Task to complete: Reproduce each of the following lines word for word, in the order given.

Given entries:
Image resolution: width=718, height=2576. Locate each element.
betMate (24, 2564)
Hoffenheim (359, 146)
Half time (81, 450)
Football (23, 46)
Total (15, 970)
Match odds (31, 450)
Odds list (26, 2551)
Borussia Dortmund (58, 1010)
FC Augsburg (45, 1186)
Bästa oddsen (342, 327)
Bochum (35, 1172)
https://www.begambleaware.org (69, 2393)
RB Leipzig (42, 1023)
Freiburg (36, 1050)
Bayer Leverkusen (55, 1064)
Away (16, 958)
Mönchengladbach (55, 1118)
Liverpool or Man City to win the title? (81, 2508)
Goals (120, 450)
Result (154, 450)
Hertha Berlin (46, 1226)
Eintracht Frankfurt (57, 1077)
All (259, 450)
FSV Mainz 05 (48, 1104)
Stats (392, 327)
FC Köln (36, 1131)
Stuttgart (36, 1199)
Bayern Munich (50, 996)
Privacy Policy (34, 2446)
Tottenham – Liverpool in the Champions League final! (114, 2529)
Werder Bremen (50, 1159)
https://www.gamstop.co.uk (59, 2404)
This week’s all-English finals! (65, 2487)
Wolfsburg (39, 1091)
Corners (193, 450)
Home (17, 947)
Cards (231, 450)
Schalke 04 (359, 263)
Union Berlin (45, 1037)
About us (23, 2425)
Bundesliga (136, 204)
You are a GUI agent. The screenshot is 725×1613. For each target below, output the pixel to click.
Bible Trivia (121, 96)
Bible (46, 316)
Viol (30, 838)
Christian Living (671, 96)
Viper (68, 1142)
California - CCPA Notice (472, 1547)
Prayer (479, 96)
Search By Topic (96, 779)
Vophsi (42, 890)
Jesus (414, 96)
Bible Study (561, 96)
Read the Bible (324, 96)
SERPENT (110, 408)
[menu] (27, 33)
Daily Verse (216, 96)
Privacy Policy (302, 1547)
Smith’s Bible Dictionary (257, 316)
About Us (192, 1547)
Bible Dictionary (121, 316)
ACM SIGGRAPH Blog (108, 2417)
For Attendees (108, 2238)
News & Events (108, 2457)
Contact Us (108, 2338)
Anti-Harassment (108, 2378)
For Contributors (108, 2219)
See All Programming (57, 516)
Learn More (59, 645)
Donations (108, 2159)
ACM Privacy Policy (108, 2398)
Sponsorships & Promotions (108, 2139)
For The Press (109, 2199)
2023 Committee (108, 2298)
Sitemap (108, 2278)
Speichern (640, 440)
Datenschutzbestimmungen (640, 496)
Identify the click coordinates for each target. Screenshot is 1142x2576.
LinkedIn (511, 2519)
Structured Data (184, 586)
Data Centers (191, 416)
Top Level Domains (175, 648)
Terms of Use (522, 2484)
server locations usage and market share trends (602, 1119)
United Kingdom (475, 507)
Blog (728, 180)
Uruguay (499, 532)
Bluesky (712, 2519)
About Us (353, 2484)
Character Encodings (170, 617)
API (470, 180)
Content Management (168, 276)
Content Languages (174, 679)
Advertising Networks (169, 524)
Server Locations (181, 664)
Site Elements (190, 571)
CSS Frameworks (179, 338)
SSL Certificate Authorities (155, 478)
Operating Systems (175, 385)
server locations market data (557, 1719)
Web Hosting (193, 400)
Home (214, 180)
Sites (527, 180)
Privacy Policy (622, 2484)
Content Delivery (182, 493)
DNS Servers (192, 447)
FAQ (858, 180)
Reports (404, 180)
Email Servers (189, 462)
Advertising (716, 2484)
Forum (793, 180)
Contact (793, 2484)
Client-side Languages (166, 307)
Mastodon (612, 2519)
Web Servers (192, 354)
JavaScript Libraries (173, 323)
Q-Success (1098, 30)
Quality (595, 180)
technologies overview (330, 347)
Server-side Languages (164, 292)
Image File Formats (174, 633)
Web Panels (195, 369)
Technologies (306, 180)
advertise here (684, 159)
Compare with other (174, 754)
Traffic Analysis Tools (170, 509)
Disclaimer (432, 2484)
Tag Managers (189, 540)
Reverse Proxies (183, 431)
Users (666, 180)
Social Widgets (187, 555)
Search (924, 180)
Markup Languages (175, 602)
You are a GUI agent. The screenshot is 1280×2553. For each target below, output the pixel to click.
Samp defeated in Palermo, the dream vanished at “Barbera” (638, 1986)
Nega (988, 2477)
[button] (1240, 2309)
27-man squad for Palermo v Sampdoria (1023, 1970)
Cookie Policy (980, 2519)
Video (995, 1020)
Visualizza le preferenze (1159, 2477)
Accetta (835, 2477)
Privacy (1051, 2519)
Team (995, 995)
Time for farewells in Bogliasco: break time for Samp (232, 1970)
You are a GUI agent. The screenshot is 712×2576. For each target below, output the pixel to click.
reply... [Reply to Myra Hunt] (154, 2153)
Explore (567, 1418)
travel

The result:
Image resolution: width=718, height=2576. Locate each element.
betMate (24, 2564)
Hoffenheim (359, 146)
Half time (81, 450)
Football (23, 46)
Total (15, 970)
Match odds (31, 450)
Odds list (26, 2551)
Borussia Dortmund (58, 1010)
FC Augsburg (45, 1186)
Bästa oddsen (342, 327)
Bochum (35, 1172)
https://www.begambleaware.org (69, 2393)
RB Leipzig (42, 1023)
Freiburg (36, 1050)
Bayer Leverkusen (55, 1064)
Away (16, 958)
Mönchengladbach (55, 1118)
Liverpool or Man City to win the title? (81, 2508)
Goals (120, 450)
Result (154, 450)
Hertha Berlin (46, 1226)
Eintracht Frankfurt (57, 1077)
All (259, 450)
FSV Mainz 05 (48, 1104)
Stats (392, 327)
FC Köln (36, 1131)
Stuttgart (36, 1199)
Bayern Munich (50, 996)
Privacy Policy (34, 2446)
Tottenham – Liverpool in the Champions League final! (114, 2529)
Werder Bremen (50, 1159)
https://www.gamstop.co.uk (59, 2404)
This week’s all-English finals! (65, 2487)
Wolfsburg (39, 1091)
Corners (193, 450)
Home (17, 947)
Cards (231, 450)
Schalke 04 (359, 263)
Union Berlin (45, 1037)
About us (23, 2425)
Bundesliga (136, 204)
You are a GUI agent. The screenshot is 725×1613. For each target below, output the pixel to click.
Bible Trivia (121, 96)
Bible (46, 316)
Viol (30, 838)
Christian Living (671, 96)
Viper (68, 1142)
California - CCPA Notice (472, 1547)
Prayer (479, 96)
Search By Topic (96, 779)
Vophsi (42, 890)
Jesus (414, 96)
Bible Study (561, 96)
Read the Bible (324, 96)
SERPENT (110, 408)
[menu] (27, 33)
Daily Verse (216, 96)
Privacy Policy (302, 1547)
Smith’s Bible Dictionary (257, 316)
About Us (192, 1547)
Bible Dictionary (121, 316)
ACM SIGGRAPH Blog (108, 2417)
For Attendees (108, 2238)
News & Events (108, 2457)
Contact Us (108, 2338)
Anti-Harassment (108, 2378)
For Contributors (108, 2219)
See All Programming (57, 516)
Learn More (59, 645)
Donations (108, 2159)
ACM Privacy Policy (108, 2398)
Sponsorships & Promotions (108, 2139)
For The Press (109, 2199)
2023 Committee (108, 2298)
Sitemap (108, 2278)
Speichern (640, 440)
Datenschutzbestimmungen (640, 496)
Identify the click coordinates for each target. Screenshot is 1142x2576.
LinkedIn (511, 2519)
Structured Data (184, 586)
Data Centers (191, 416)
Top Level Domains (175, 648)
Terms of Use (522, 2484)
server locations usage and market share trends (602, 1119)
United Kingdom (475, 507)
Blog (728, 180)
Uruguay (499, 532)
Bluesky (712, 2519)
About Us (353, 2484)
Character Encodings (170, 617)
API (470, 180)
Content Management (168, 276)
Content Languages (174, 679)
Advertising Networks (169, 524)
Server Locations (181, 664)
Site Elements (190, 571)
CSS Frameworks (179, 338)
SSL Certificate Authorities (155, 478)
Operating Systems (175, 385)
server locations market data (557, 1719)
Web Hosting (193, 400)
Home (214, 180)
Sites (527, 180)
Privacy Policy (622, 2484)
Content Delivery (182, 493)
DNS Servers (192, 447)
FAQ (858, 180)
Reports (404, 180)
Email Servers (189, 462)
Advertising (716, 2484)
Forum (793, 180)
Contact (793, 2484)
Client-side Languages (166, 307)
Mastodon (612, 2519)
Web Servers (192, 354)
JavaScript Libraries (173, 323)
Q-Success (1098, 30)
Quality (595, 180)
technologies overview (330, 347)
Server-side Languages (164, 292)
Image File Formats (174, 633)
Web Panels (195, 369)
Technologies (306, 180)
advertise here (684, 159)
Compare with other (174, 754)
Traffic Analysis Tools (170, 509)
Disclaimer (432, 2484)
Tag Managers (189, 540)
Reverse Proxies (183, 431)
Users (666, 180)
Social Widgets (187, 555)
Search (924, 180)
Markup Languages (175, 602)
You are a GUI agent. The screenshot is 1280×2553. For each target below, output the pixel to click.
Samp defeated in Palermo, the dream vanished at “Barbera” (638, 1986)
Nega (988, 2477)
[button] (1240, 2309)
27-man squad for Palermo v Sampdoria (1023, 1970)
Cookie Policy (980, 2519)
Video (995, 1020)
Visualizza le preferenze (1159, 2477)
Accetta (835, 2477)
Privacy (1051, 2519)
Team (995, 995)
Time for farewells in Bogliasco: break time for Samp (232, 1970)
You are a GUI agent. The screenshot is 712×2576. For each target below, output the pixel to click.
reply... [Reply to Myra Hunt] (154, 2153)
Explore (567, 1418)
travel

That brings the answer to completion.